Cingular Brand Set to Vanish

DALLAS AT&T expects to drop the Cingular brand when its merger with BellSouth is completed sometime before the end of the year.

But the company has not indicated whether it would seek a new agency to rebrand the wireless communications division under the AT&T banner or add it to the workload of current roster shops GSD&M and Rodgers/Townsend. (AT&T said in March that the Cingular name would be discontinued. It would not comment on how it would be advertised or which shop would do the work.)

“I’m sure everyone is wondering about it,” said search consultant Judy Neer of consulting company Pile and Co. in Boston, which led the 2004 Verizon Wireless search that shifted the $300 million account to Interpublic Group’s McCann Erickson from Lowe.

The new AT&T, created by SBC Communications’$16 billion acquisition of AT&T, revealed last March that it would replace the names BellSouth and Cingular with AT&T. Currently, San Antonio-based AT&T is in the midst of a rebranding effort whose cost is estimated at $500 million, by far the most expensive in U.S. telecommunications history.

BellSouth, with a 2005 ad spend of $115 million, per Nielsen Monitor-Plus, is currently represented by Grey in New York. BBDO offices in Atlanta and New York have worked on Cingular, which spent $870 million on ads last year, per Nielsen Monitor-Plus. The first campaign used the tagline, “What do you want to say?” The agencies declined comment on the future of the account.

Paid media spending for telecommunications accounts have grown 27 percent between 2001 and 2005 to $6.2 billion, per Nielsen Monitor-Plus. Independent telecom analyst Jeff Kagan said that number is expected to rise dramatically with the saturation of broadband that will allow delivery of new services, particularly TV over fiber DSL.
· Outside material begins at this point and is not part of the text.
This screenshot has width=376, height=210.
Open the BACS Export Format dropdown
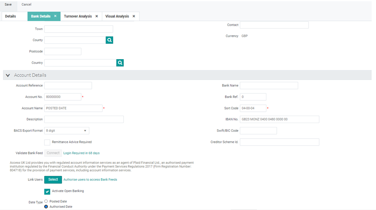(x=67, y=130)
“Advertising from the individual players is going to be expanding while the number of players is decreasing,” he said.

A number of ironies complicate the advertising message for the telecom giants. Comcast now owns the cable system that once belonged to AT&T. Cingular Wireless will assume the name AT&T Wireless, a brand that previously existed but disappeared through acquisition. Getting consumers to understand who is offering what will be a challenge, said Neer.

“What’s happening [with the mergers] is blurring the lines of the business and that causes confusion for the consumer,” Neer said. “To the real techies, they get it and they understand it. But to the average consumer, it’s very confusing.”

While neither GSD&M nor AT&T would comment on who will develop the new ad message for the BellSouth region, sources close to the shop said the current theme, “Your world, delivered,” is highly adaptable to a growing customer base.

AT&T enjoys an advantage in name recognition, and the local phone carriers are more respected than the cable companies, Kagan said. Thus, GSD&M and independent Rodgers/Townsend of St. Louis are focusing on building brand awareness as the client rushes to expand its customer base, he said.

Comcast now owns the cable system that once belonged to AT&T. Thus, when “the new AT&T” begins advertising video service, it must explain that the new product is not the same as the cable operation once owned by the previous company known as AT&T.

“Brand loyalty is going to be the No. 1 factor for the consumer, assuming the provider offers the products they want at the price they want,” Kagan said.